More importantly, the country’s Press Ombudsman has pronounced on the issue, declaring that the original article was, among other things, hate speech.

I don’t intend to add to the many opinions about all this. Rather, I want to look at the issue of hate speech – from the point of view of a journalism trainer.

A crucial branch of training surrounds what are loosely called “legals” – the things that journalists need to know to keep them out of trouble with the law. I am not a lawyer – nor indeed are most of my colleagues – but I have over decades formed my own informal set of guidelines for assessing the copy in front of me. This is what I use to determine if something is hate speech (and indeed this is what I tell people when I am training them):

Hate speech is defined in our Constitution.
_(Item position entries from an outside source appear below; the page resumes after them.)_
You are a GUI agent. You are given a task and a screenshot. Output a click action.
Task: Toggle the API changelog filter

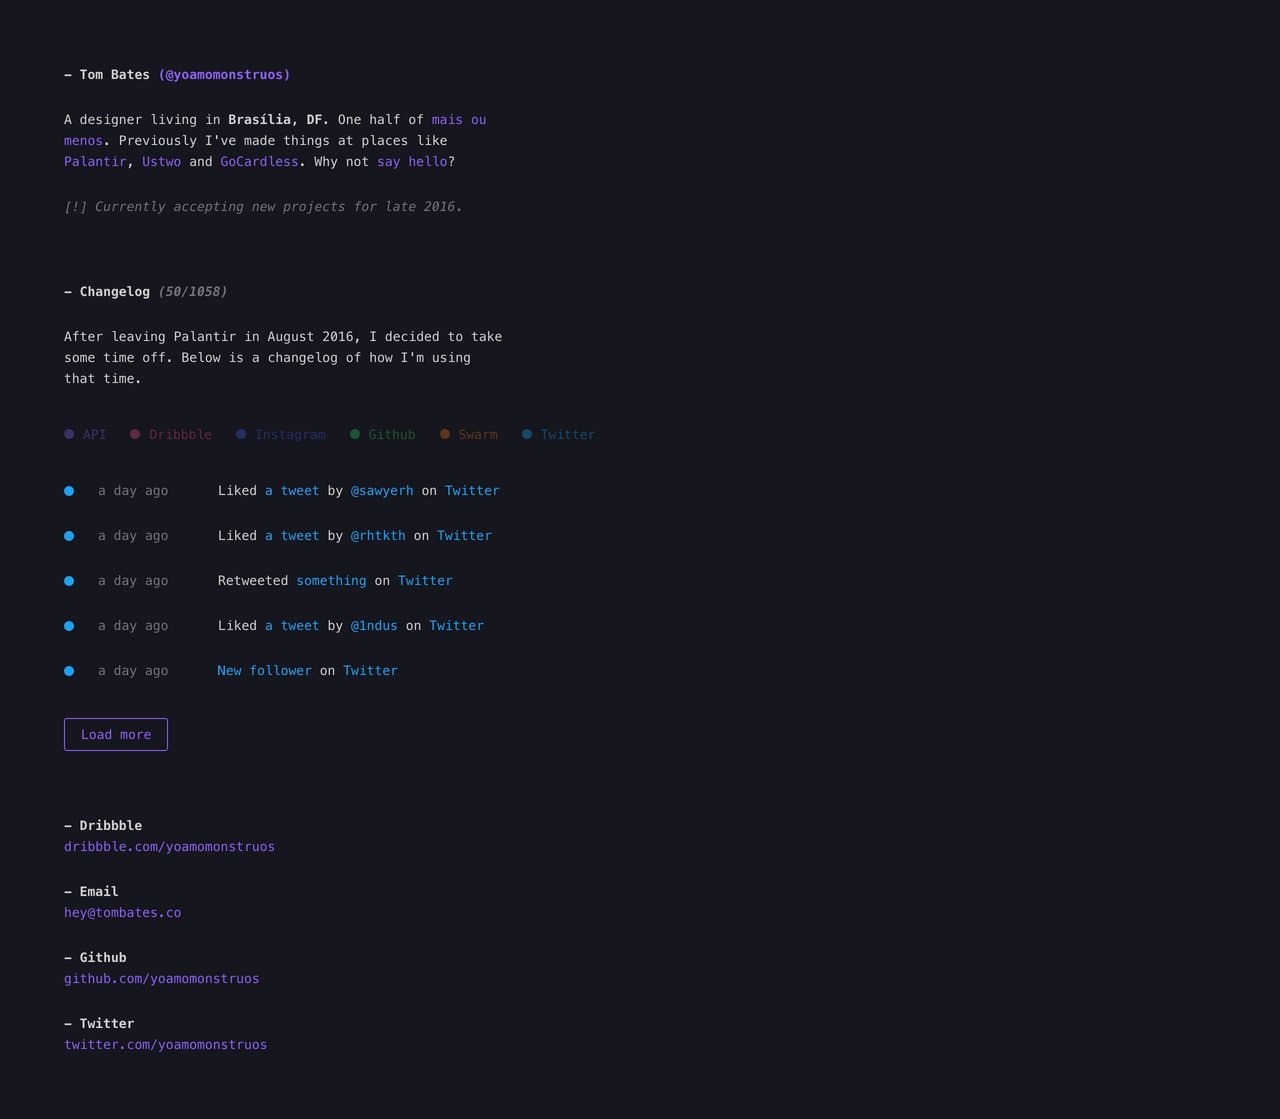tap(85, 434)
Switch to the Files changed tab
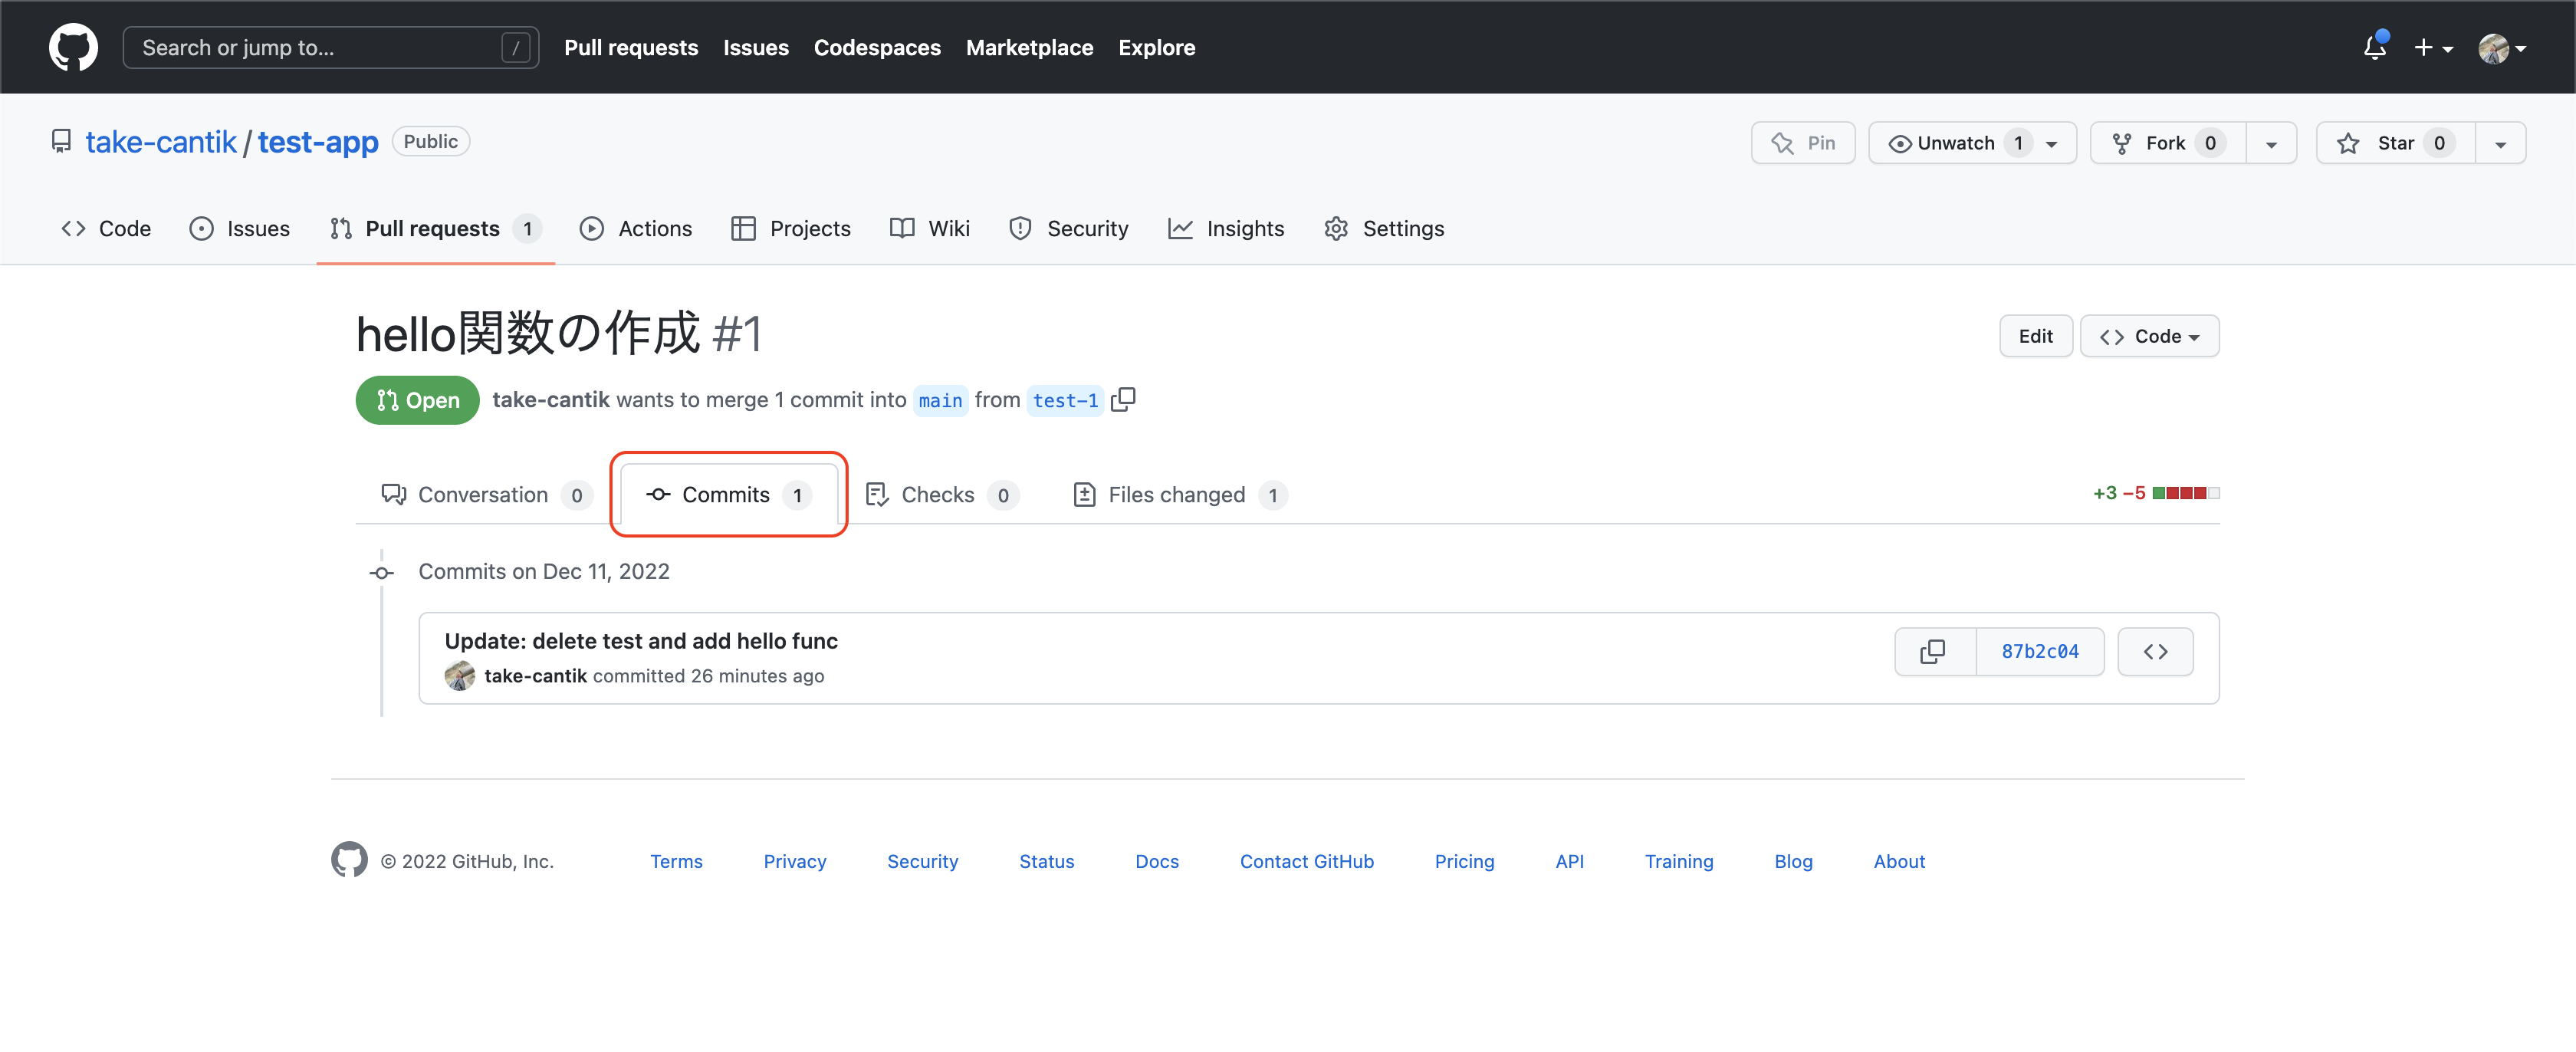The height and width of the screenshot is (1052, 2576). [x=1177, y=494]
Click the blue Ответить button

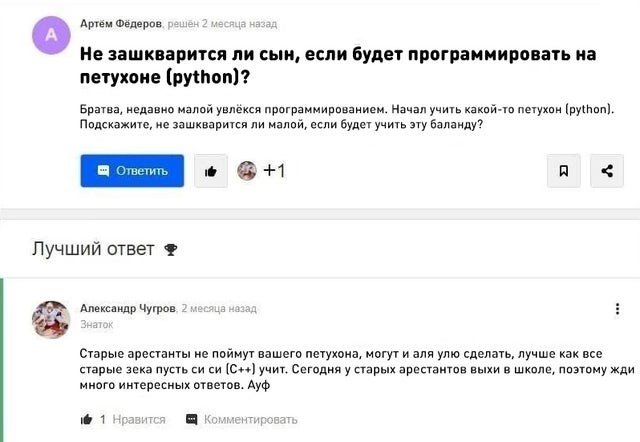(132, 171)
Here is what it says:

Freedom of expression

(1) Everyone has the right to freedom of expression, which includes

(a) freedom of the press and other media;

(b) freedom to receive or impart information or ideas;

(c) freedom of artistic creativity; and

(d) academic freedom and freedom of scientific research.

(2) The right in subsection (1) does not extend to

(a) propaganda for war;

(b) incitement of imminent violence; or

(c) advocacy of hatred that is based on race, ethnicity, gender or religion, and that constitutes incitement to cause harm.

Translated: we have freedom of speech in this country but you can’t foment a war, incite violence or preach hatred that incites harm. You can say things that are hateful – but they don’t necessarily constitute hate speech. For that, another step is required. In my seat-of-the-pants example, you can say that the little green people from Mars are dirt-eaters (or whatever constitutes a racial slur on Mars) – but you can’t say that that little green people from Mars are dirt-eaters AND therefore should be lined up against a wall and shot. It is the extra step into violence that turns a statement into hate speech.

My initial reaction was to disagree (respectfully) with the Press Ombudsman – it did not seem to me that saying white men should be disenfranchised crossed the boundaries into hate speech. However, a long article by Justine Limpitlaw, electronic communications law consultant, trustee and board member at Media Monitoring Africa, has got me thinking. She argues, in essence, that the right to vote is so important in South Africa that advocating that it should be taken away does in fact amount to “harm”. She is saying that the harm envisaged in the Constitution does not necessarily only mean physical harm – and I think she is right. So I am back to thinking that the piece as published by Huffington Post is hate speech. That would not have been my call a week ago, though.

And so I will be watching with deep interest as Press Council Executive Director Joe Tholoe appeals this ruling. If nothing else has come out of this sorry episode, perhaps we will all gain greater clarity about what hate speech is – and is not.